Thai Buddha Bowl with Peanut Red Curry Sauce

15 min
4 servings

This Thai Buddha bowl is quick and easy to put together with heaps of fresh vegetables and crispy fried tofu served over coconut rice and topped off with a simple Thai peanut sauce with spicy red curry. Great for a weeknight dinner, these bowls come together in just 15 minutes!

Ingredients

  • 1 1/3 cups (260 grams) jasmine or basmati rice (- $0.70)
  • 1 cup (240 ml) coconut milk (- $0.69)
  • ½ teaspoon sea salt (- $0.02)
  • 3 tablespoons oil (divided - $0.16)
  • 2 small shallots (finely diced - $0.25)
  • 2 cloves of garlic (grated or minced - $0.16)
  • 1 tablespoon minced ginger (- $0.10)
  • 2 tablespoons Thai red curry paste (- $0.27)
  • ½ cup (125 grams) peanut butter (- $0.71)
  • ½ - ¾ cup (120 – 175 ml) warm water (- $0.00)
  • 3 tablespoons soy sauce or tamari (- $0.15)
  • 3 tablespoons lime juice (- $0.75)
  • 1 tablespoon brown sugar (- $0.03)
  • A block (about 14 oz / 400 grams) extra-firm tofu (drained, pressed and cut into cubes - $1.49)
  • 2 tablespoons cornstarch (- $0.08)
  • 1 medium-large carrot (finely sliced - $0.11)
  • ¼ of a red cabbage (shredded - $0.20)
  • 20 cherry tomatoes (halved or quartered - $1.60)
  • 20 snow peas (sliced in half $0.30)
  • 1 small mango (diced - $0.99)
  • A small bunch of cilantro (chopped - $0.20)
  • 4 tablespoons crushed peanuts (- $0.91)

Directions

  1. 1

    Cook the rice according to the package directions.
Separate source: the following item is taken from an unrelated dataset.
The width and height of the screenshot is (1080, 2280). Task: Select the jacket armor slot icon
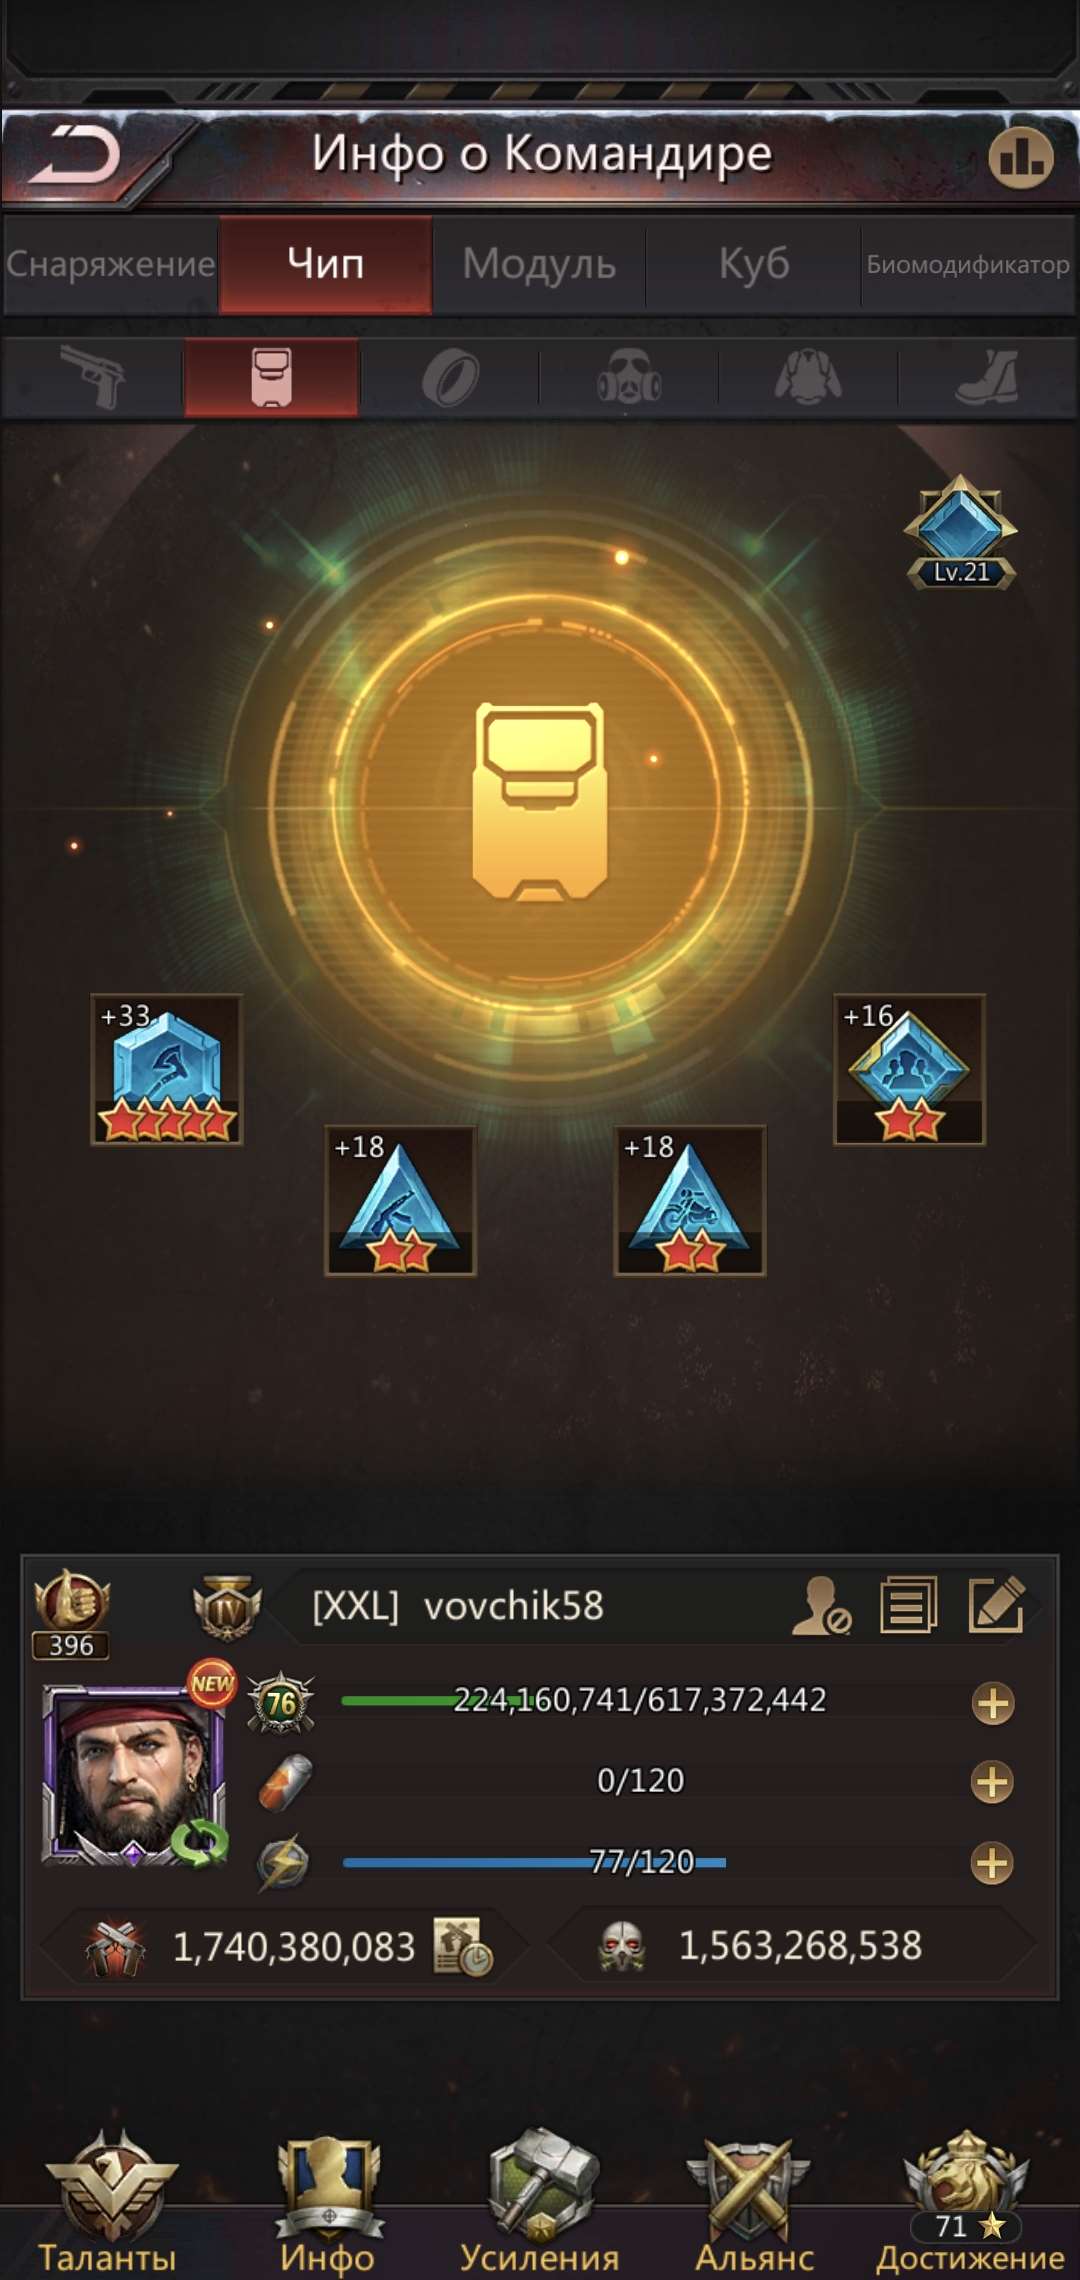(x=808, y=377)
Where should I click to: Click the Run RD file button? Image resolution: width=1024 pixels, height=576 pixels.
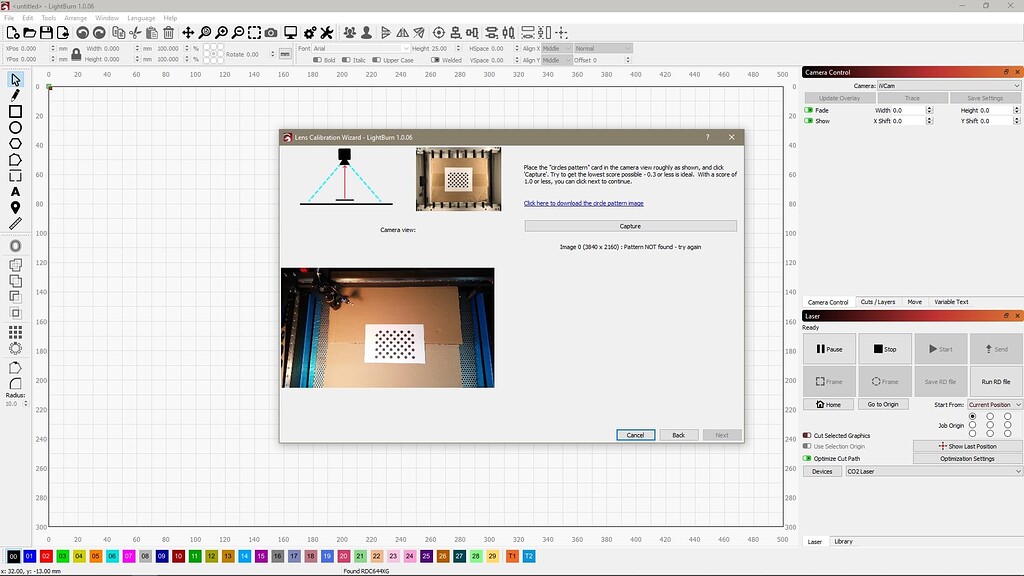[x=996, y=381]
Once it’s cooked and while it is still warm, stir through the coconut milk and salt.

  2. 2

    While the rice is cooking prepare the sauce. Heat a medium pan over medium-high heat. Add 1 tablespoon of oil, the shallots, garlic and ginger and fry, stirring, until soft and fragrant. Add the curry paste and an additional tablespoon of oil if necessary and fry for a couple of minutes until the curry paste darkens in colour and is very fragrant. Put the curry paste in a bowl and add the peanut butter, ½ cup of the water, soy sauce, lime juice and brown sugar and mix until smooth. Add as much of the remaining ¼ cup of water as you want to reach a pourable consistency that you like.

  3. 3

    Put the cubed tofu in a plastic or ziplock bag with the cornstarch and shake it to coat. Heat the remaining 1 tablespoon of oil in the pan and fry the tofu, flipping from time to time, until it is golden brown and crispy on all sides. Remove to a paper towel-lined plate.

  4. 4

    Divide the rice between four bowls and top with the vegetables, cilantro and peanuts. Serve with the sauce on the side.